Des effets secondaires minimes

Point positif, l’ixazomib « ne déclenche aucune toxicité exceptées quelques rares éruptions cutanées dans 5% des cas ». Ce traitement peut entraîner « une diminution des plaquettes sanguines (thrombocytopénies), mais cette dernière ne nécessite aucune transfusion sanguine ».

Par ailleurs, la posologie et le mode d’administration de l’ixazomib (prise orale une fois par semaine) sont peu contraignants. « Un grand pas comparé aux autres traitements nécessitant pour certains jusqu’à 6 visites mensuelles à l’hôpital ». Enfin, contrairement à d’autres molécules, « aucun risque de toxicité cardiaque n’est repéré et les maladies hépatiques ou rénales ne constituent pas de contre-indications à la prise d’ixazomib ».

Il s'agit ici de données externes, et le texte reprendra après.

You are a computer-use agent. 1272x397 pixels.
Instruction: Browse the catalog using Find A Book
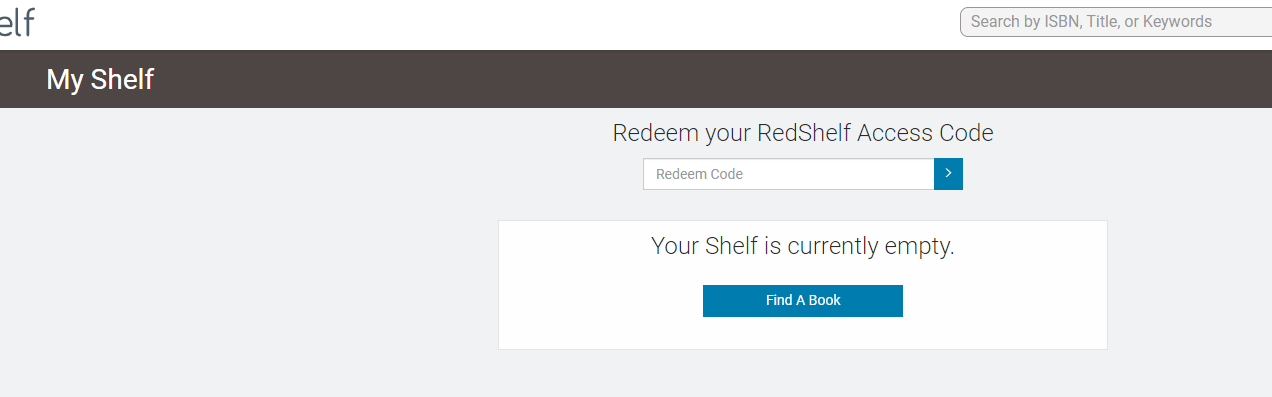pyautogui.click(x=803, y=301)
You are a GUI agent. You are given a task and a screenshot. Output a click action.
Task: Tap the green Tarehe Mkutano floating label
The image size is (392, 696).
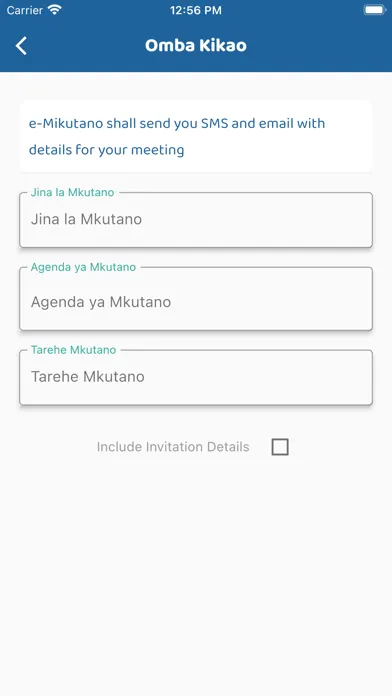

Un arsenal thérapeutique bien fourni

Aujourd’hui encore, les patients atteints de ce cancer bénéficient en première intention d’une chimiothérapie intensifiée par une autogreffe de moelle osseuse. Utilisée pour épargner les cellules saines, cette technique ne soigne pas mais apaise la douleur. Elle consiste à prélever des cellules souches sur le patient et à les réinjecter dans l’organisme pour maintenir à niveau le nombre de cellules osseuses. Et donc compenser la toxicité de la chimiothérapie sur les cellules environnantes. « Une efficacité avérée, mais l’autogreffe est seulement pratiquée chez les moins de 65 ans. Au-delà, le risque d’infections lors du prélèvement des cellules souches augmente ». L’âge moyen de diagnostic est pourtant compris entre 65 et 70 ans.

Bientôt en France ?

Des évaluations de l’ixazomib ont donc été effectuées en première ligne, combinées avec une autogreffe. Les résultats devraient être publiés en 2018. Les autorités européennes devraient se prononcer d’ici à la fin du mois de mai sur l’autorisation de mise sur le marché de l’Ixazomib. « Ensuite, une année pourrait s’écouler avant la commercialisation finale en France ». Un délai nécessaire aux procédures des autorités françaises : de l’évaluation de la balance bénéfices-risques en passant par l’analyse du service médical rendu (SMR)  à la fixation du prix unitaire et des conditions de remboursement.

La délicate question du prix…

« En France, aucun obstacle ne devrait empêcher sa commercialisation », souligne le Pr Moreau. Seul bémol, « comme la plupart des médicaments prescrits dans la prise en charge des maladies rares, et donc destinés à un faible nombre de patients, l’ixazomib coûtera très cher ». Un frein contre l’accès aux traitements anti-cancéreux déjà dénoncée par la pétition signée par 110 cancérologues et relayée dans les colonnes du Figaro le 14 mars 2016.

Aux Etats-Unis, l’ixazomib est commercialisé sous le nom de Ninlaro depuis novembre 2014. L’efficacité est telle que les procédures de mise sur le marché ont été accélérées. Mais ce traitement coûte toujours 2 320 dollars (2 000 euros) par gélule. Soit 6 960 dollars (6 000 euros) par mois.